▸ TASK DIRECTIONS
Retype all of the data that follows, line for line.

▸ ENTRIES PROVIDED
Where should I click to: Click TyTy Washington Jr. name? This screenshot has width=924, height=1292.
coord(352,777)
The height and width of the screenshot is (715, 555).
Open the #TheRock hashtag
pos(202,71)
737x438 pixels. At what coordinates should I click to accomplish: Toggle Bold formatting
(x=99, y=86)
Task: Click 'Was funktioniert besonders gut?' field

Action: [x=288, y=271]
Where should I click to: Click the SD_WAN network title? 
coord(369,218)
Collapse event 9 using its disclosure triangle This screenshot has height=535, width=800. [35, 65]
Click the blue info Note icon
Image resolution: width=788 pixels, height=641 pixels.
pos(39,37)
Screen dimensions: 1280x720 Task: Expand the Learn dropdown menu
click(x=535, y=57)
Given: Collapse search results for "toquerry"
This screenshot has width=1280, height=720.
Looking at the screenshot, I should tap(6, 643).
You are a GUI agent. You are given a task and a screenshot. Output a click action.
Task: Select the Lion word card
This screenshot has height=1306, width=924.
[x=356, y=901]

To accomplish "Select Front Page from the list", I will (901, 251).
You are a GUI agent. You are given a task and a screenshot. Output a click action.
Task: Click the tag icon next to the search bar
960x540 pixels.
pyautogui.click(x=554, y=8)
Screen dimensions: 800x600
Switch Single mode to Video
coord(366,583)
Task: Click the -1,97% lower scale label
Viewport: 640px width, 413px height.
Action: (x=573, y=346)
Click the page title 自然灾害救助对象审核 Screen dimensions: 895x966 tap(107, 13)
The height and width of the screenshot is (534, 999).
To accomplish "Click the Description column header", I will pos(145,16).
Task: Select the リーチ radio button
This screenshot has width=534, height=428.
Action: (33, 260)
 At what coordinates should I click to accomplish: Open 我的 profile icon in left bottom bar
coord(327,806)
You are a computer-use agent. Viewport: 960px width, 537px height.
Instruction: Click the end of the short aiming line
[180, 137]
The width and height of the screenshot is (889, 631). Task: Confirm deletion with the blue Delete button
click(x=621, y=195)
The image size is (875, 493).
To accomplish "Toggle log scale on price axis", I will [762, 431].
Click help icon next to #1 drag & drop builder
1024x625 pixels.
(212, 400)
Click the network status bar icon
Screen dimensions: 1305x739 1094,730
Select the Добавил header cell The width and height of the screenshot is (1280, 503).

▸ ANSWER SECTION
Where should I click to: Click TyTy Washington Jr. name? This screenshot has width=924, height=1292.
coord(352,777)
The height and width of the screenshot is (715, 555).
Open the #TheRock hashtag
pos(202,71)
737x438 pixels. At what coordinates should I click to accomplish: Toggle Bold formatting
(x=99, y=86)
Task: Click 'Was funktioniert besonders gut?' field

Action: [x=288, y=271]
Where should I click to: Click the SD_WAN network title? 
coord(369,218)
Collapse event 9 using its disclosure triangle This screenshot has height=535, width=800. [35, 65]
Click the blue info Note icon
Image resolution: width=788 pixels, height=641 pixels.
pos(39,37)
Screen dimensions: 1280x720 Task: Expand the Learn dropdown menu
click(x=535, y=57)
Given: Collapse search results for "toquerry"
This screenshot has width=1280, height=720.
Looking at the screenshot, I should tap(6, 643).
You are a GUI agent. You are given a task and a screenshot. Output a click action.
Task: Select the Lion word card
This screenshot has height=1306, width=924.
[x=356, y=901]

To accomplish "Select Front Page from the list", I will (901, 251).
You are a GUI agent. You are given a task and a screenshot. Output a click action.
Task: Click the tag icon next to the search bar
960x540 pixels.
pyautogui.click(x=554, y=8)
Screen dimensions: 800x600
Switch Single mode to Video
coord(366,583)
Task: Click the -1,97% lower scale label
Viewport: 640px width, 413px height.
Action: (x=573, y=346)
Click the page title 自然灾害救助对象审核 Screen dimensions: 895x966 tap(107, 13)
The height and width of the screenshot is (534, 999).
To accomplish "Click the Description column header", I will pos(145,16).
Task: Select the リーチ radio button
This screenshot has width=534, height=428.
Action: (33, 260)
 At what coordinates should I click to accomplish: Open 我的 profile icon in left bottom bar
coord(327,806)
You are a computer-use agent. Viewport: 960px width, 537px height.
Instruction: Click the end of the short aiming line
[180, 137]
The width and height of the screenshot is (889, 631). Task: Confirm deletion with the blue Delete button
click(x=621, y=195)
The image size is (875, 493).
To accomplish "Toggle log scale on price axis", I will [762, 431].
Click help icon next to #1 drag & drop builder
1024x625 pixels.
(212, 400)
Click the network status bar icon
Screen dimensions: 1305x739 1094,730
Select the Добавил header cell The width and height of the screenshot is (1280, 503).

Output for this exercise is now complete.